What you should do:
Set out as a numbered list the lines starting with the line that contains "How do I perform: Click" and going on through the line that contains "Instruction: Click the", both included. Leave out any blank lines.

Records to use:

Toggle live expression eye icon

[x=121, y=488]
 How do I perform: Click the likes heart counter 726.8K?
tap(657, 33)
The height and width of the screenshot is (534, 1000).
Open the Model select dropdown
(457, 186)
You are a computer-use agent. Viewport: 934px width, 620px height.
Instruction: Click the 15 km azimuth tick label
==
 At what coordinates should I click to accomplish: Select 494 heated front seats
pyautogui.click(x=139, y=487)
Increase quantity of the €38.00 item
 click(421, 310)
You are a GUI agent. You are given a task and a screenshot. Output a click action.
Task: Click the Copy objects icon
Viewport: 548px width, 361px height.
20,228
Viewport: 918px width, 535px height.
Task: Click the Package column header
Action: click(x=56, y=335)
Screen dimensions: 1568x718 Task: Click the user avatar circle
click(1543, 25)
==
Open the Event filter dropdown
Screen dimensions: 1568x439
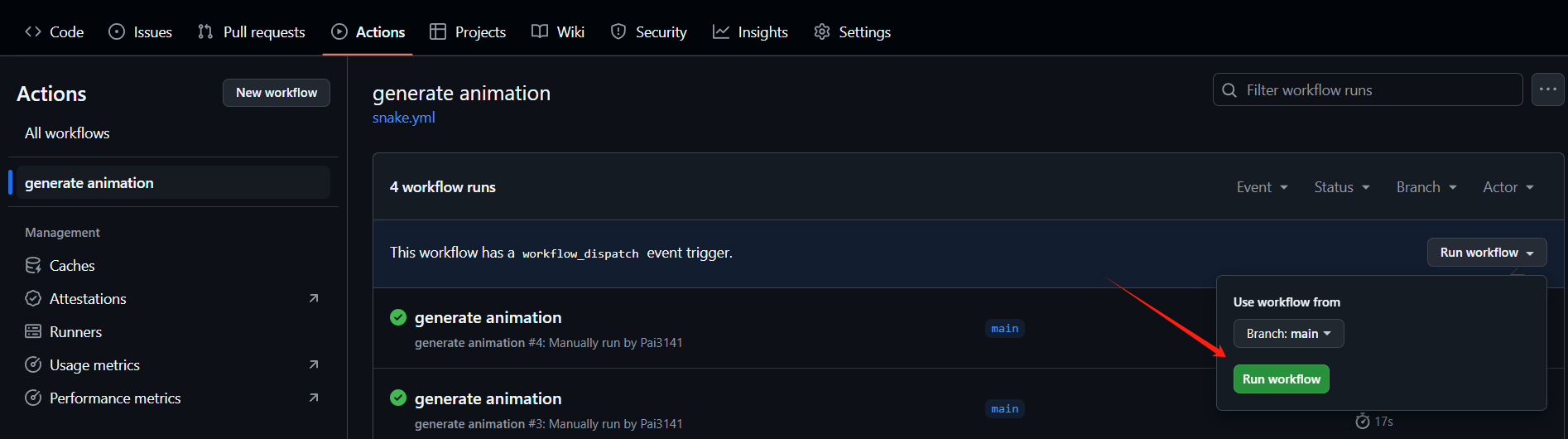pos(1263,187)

Task result:
1.  How do I perform: Click the likes heart counter 726.8K?
2. tap(657, 33)
3. The height and width of the screenshot is (534, 1000).
4. Open the Model select dropdown
5. (457, 186)
6. You are a computer-use agent. Viewport: 934px width, 620px height.
7. Instruction: Click the 15 km azimuth tick label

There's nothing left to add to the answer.